Witches, especially pushy aggressive witches, do this … thing. It’s similar to the guy-code, machismo, pissing-contest-in-a-handshake, where the strength of the grip proves who’s the manlier. In the witch version, since the right hand is projective, she was going to zap me with her aural energy to see if my own was weaker or stronger. Though I know about this, I don’t have cause or desire to practice it, so I hesitated, considering.
I thought of a conductivity demonstration back in high school. The whole class linked hands and on one end, someone touched the experiment’s low-voltage electricity source. On the other end, someone touched the metal chalk tray. Everyone got shocked. In my class, I was the one to touch the metal. Knowing what was about to happen made that assignment fun at the time. Like most teens, I had enough of a juvenile sadistic streak to enjoy seeing certain classmates get a low dose of electricity.

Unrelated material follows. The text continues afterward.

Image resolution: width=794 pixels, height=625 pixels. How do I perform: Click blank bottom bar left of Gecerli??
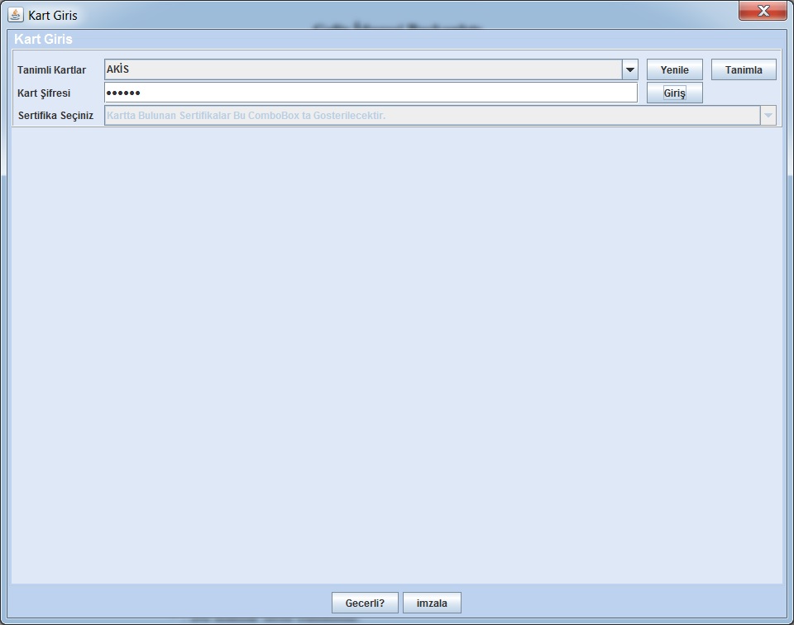click(165, 603)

Calling up that sadistic inner teenager, I threw a jolt of my own into my palm, reached out, and grabbed Hunter’s hand with that same amount of high school glee.
Nothing happened.
She squinted again. The corner of my mouth crooked up. The nothing that happened meant we were even. Or, at least, that my new stain nullified her jolt.
The phone buzzed and the receptionist answered with, “Yes?”
“I didn’t catch your name,” Hunter Hopewell said, releasing my hand.
“I didn’t drop it.”
The receptionist placed the receiver in its cradle and turned her seat toward us. “Lydia will see you now.”
Hunter moved to go around the desk.
“Oh, not you, Ms. Hopewell. I meant Ms. Alcmedi.”